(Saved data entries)
■ ■ ■ ■

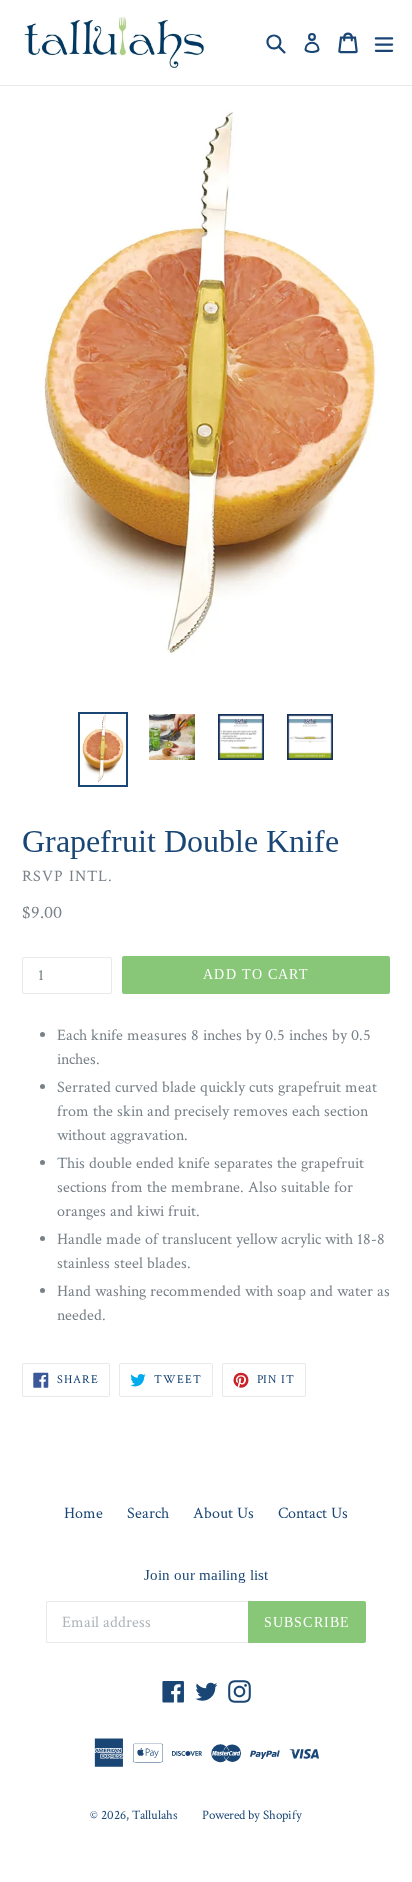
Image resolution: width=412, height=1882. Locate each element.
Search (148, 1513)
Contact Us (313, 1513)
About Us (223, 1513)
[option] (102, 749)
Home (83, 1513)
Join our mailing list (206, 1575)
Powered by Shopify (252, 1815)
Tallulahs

■ ■ ■ ■

# INSTRUCTIONS FOR THE TASK
Reproduce exactly the line that contains "Join our mailing list (206, 1575)" together with each line after it to the end of the entries; include no other lines.

# ANSWER FOR THIS EXERCISE
Join our mailing list (206, 1575)
Powered by Shopify (252, 1815)
Tallulahs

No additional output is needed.